03 Kasım 2002 tarihinde yapılan genel seçimi takip eden günleri hatırlayın,

Yapılan seçimde AK Parti tek başına iktidara gelecek milletvekili sayısına ulaşmış,

CHP sandıktan ikinci parti olarak çıkmış,

Bu iki, partinin dışında bulunan tüm siyasi organizasyonlar seçim barajının altında kalmışlardı.

Takip eden seçimlerde de fazla bir şey değişmedi,

Sağda kendisini Milliyetçi-Muhafazakar olarak tanımlayan hangi parti ve lider varsa fazla dayanamayıp kısa bir zamanda AK Partiye katıldı,

Sandıktan ikinci parti olarak çıkan CHP’de solda kendisinden başka bir siyasi oluşuma izin vermeyince iki kutuplu siyaset sürdü gitti.

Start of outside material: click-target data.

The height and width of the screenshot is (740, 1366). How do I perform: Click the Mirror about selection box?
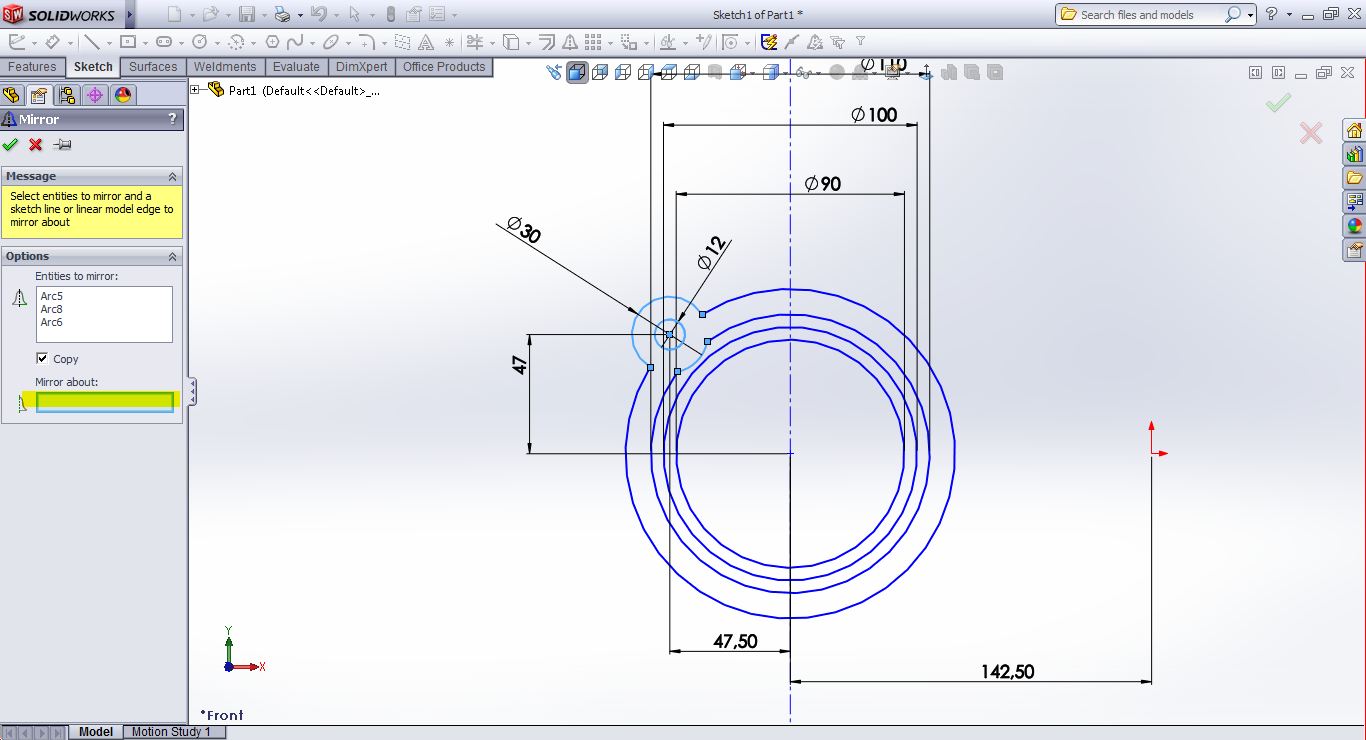[104, 401]
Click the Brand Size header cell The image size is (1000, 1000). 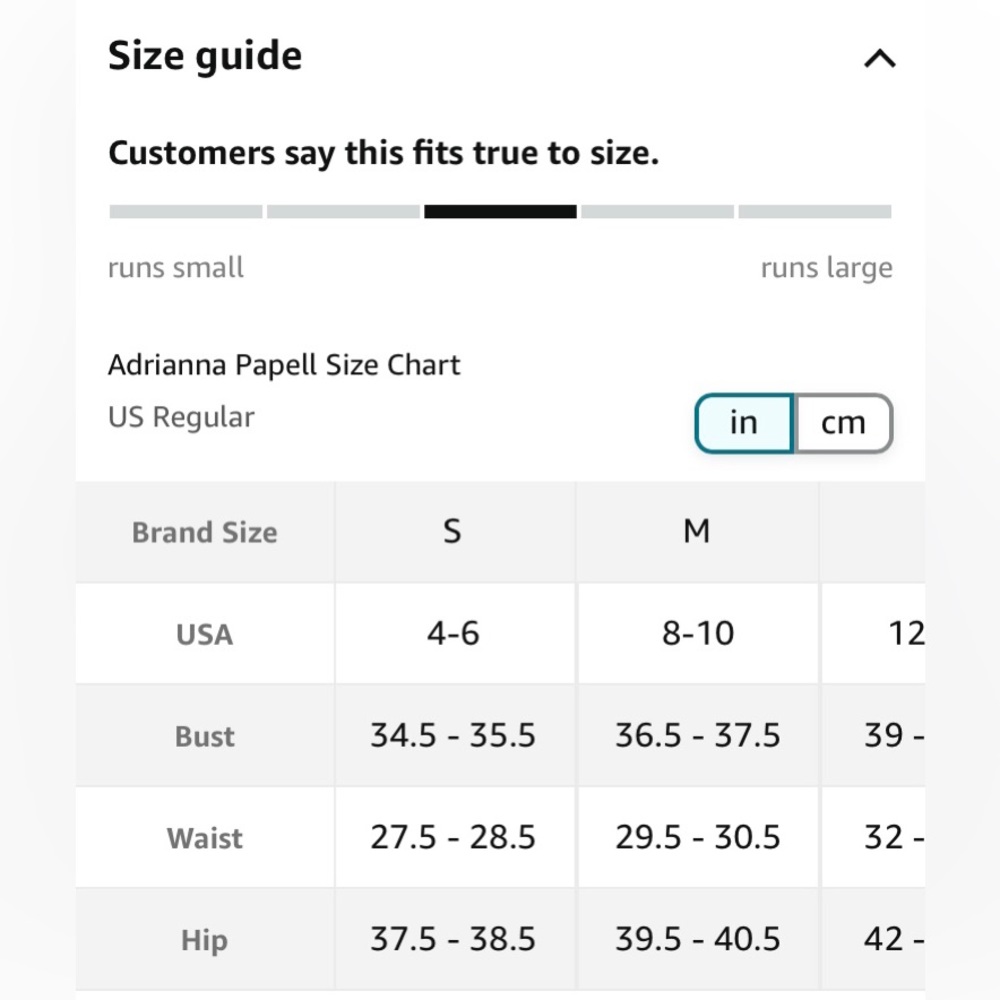point(205,532)
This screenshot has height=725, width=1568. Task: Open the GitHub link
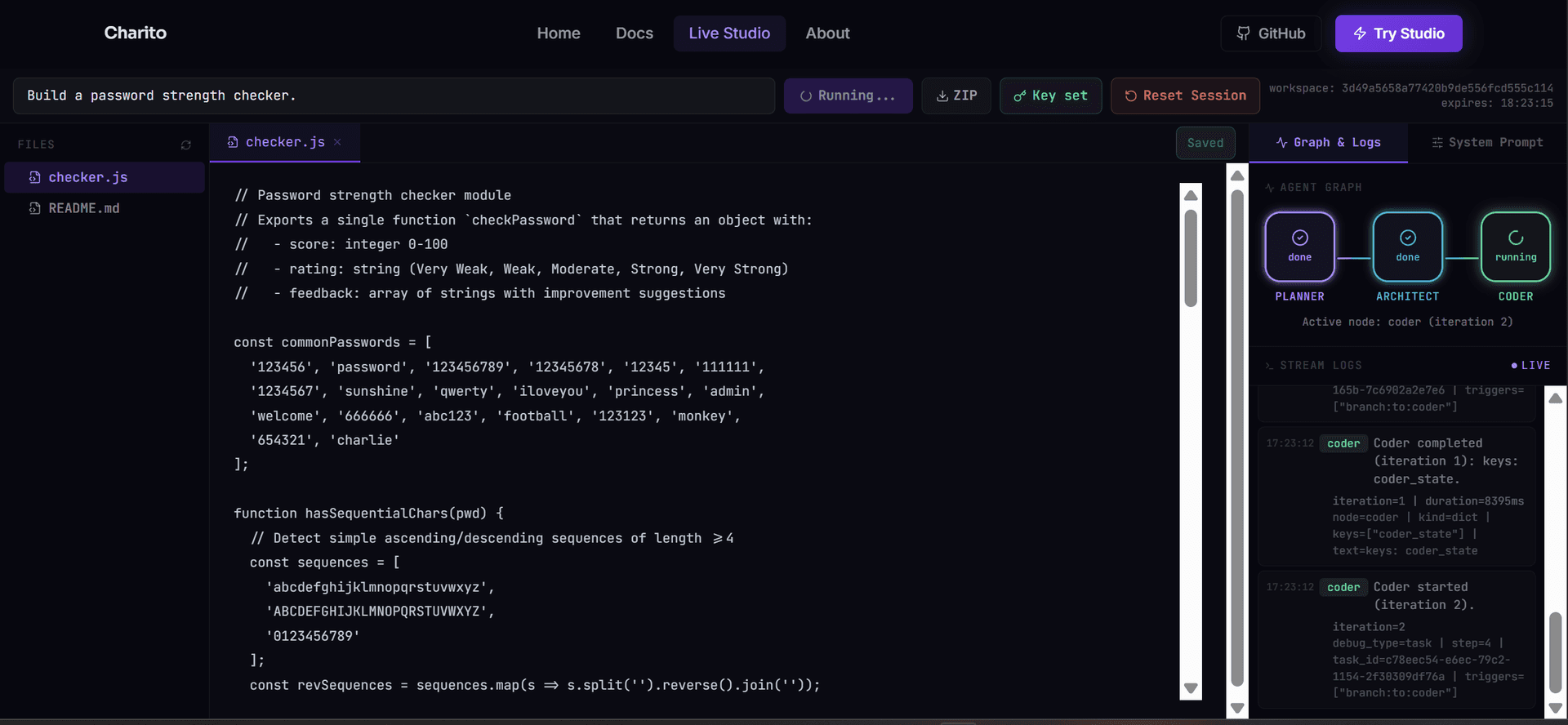tap(1271, 33)
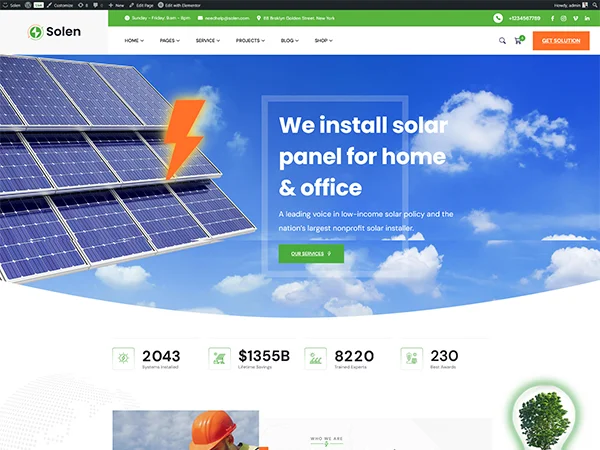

Böyle bir durumda siyaset yapmak isteyenlere de alan kalmadı,

Lider endeksli olan AK partide zaten yeni bir siyasetçiye ihtiyaç yoktu

CHP’de kendi ekseni üzerinde siyaset yapınca gönlünden mebusluk geçen binlerce insanın hevesi kursağında kaldı.

Herkesin kabul edeceği gibi AK Parti artık eski gücünde değil bu güç zayıflığından olsa gerek Ali Babacan öncülüğünde DEVA partisi, Ahmet Davutoğlu başkanlığında da Gelecek Partisi siyasete “Merhaba” dedi.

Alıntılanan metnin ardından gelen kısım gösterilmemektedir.